ABOUT THIS EXERCISE: Put this sentence from the piece on copper surfaces for hospital infection control into Spanish: "As NHS Trusts look to achieve further reductions in infection rates, antimicrobial copper touch surfaces are being adopted in many hospitals as an additional infection control measure."

*** DOCUMENT SECTION Section Begins ***

As NHS Trusts look to achieve further reductions in infection rates, antimicrobial copper touch surfaces are being adopted in many hospitals as an additional infection control measure.
Copper Development Association (CDA) director, ANGELA VESSEY, highlights the benefits.
Compliance with handwashing protocols in hospitals has become a hot topic and, while significant reductions have been achieved in cases of certain healthcareassociated infections – such as MRSA and Clostridium difficile – current figures still show that, within the European Union, over four million patients contract a healthcare-associated infection (HCAI) each year. With these leading to 16 million extra days in hospital, accounting for an estimated 37,000 deaths, and costing the NHS alone over £1 billion annually, it is clear that much remains to be done. In a publication from the Health and Care Infrastructure Research and Innovation Centre, released in February, Redesigning hospital environments can help tackle infection,1 Dr Vanya Gant, divisional clinical director for infection at University College London Hospitals NHS Foundation Trust, and Nigel Klein, professor and consultant in paediatric infectious diseases and immunology at Great Ormond Street Children’s Hospital, London, observe: “Improvements in healthcare have led to more patients surviving with increasingly complex conditions. Our hospitals are full of very sick patients who are not only vulnerable to infection, but who may themselves act as potential sources of bacteria harmful to other vulnerable patients.”

*** DOCUMENT SECTION Section Ends ***
*** DATA BLOCK Section Begins ***

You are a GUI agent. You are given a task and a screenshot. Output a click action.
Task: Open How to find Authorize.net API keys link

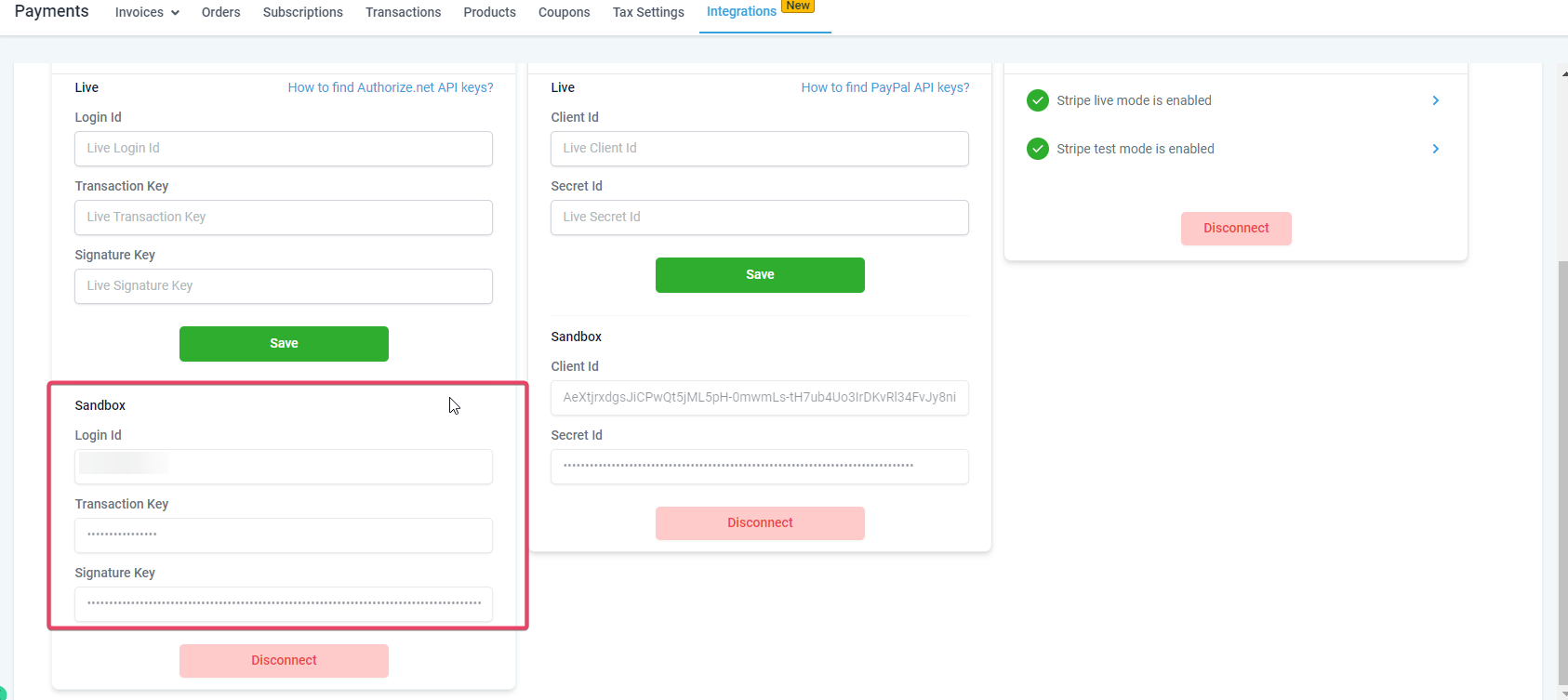tap(391, 87)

*** DATA BLOCK Section Ends ***

RESPONSE AREA: A medida que los NHS Trusts buscan lograr nuevas reducciones en las tasas de infección, se están adoptando superficies de contacto de cobre antimicrobiano en muchos hospitales como medida adicional de control de infecciones.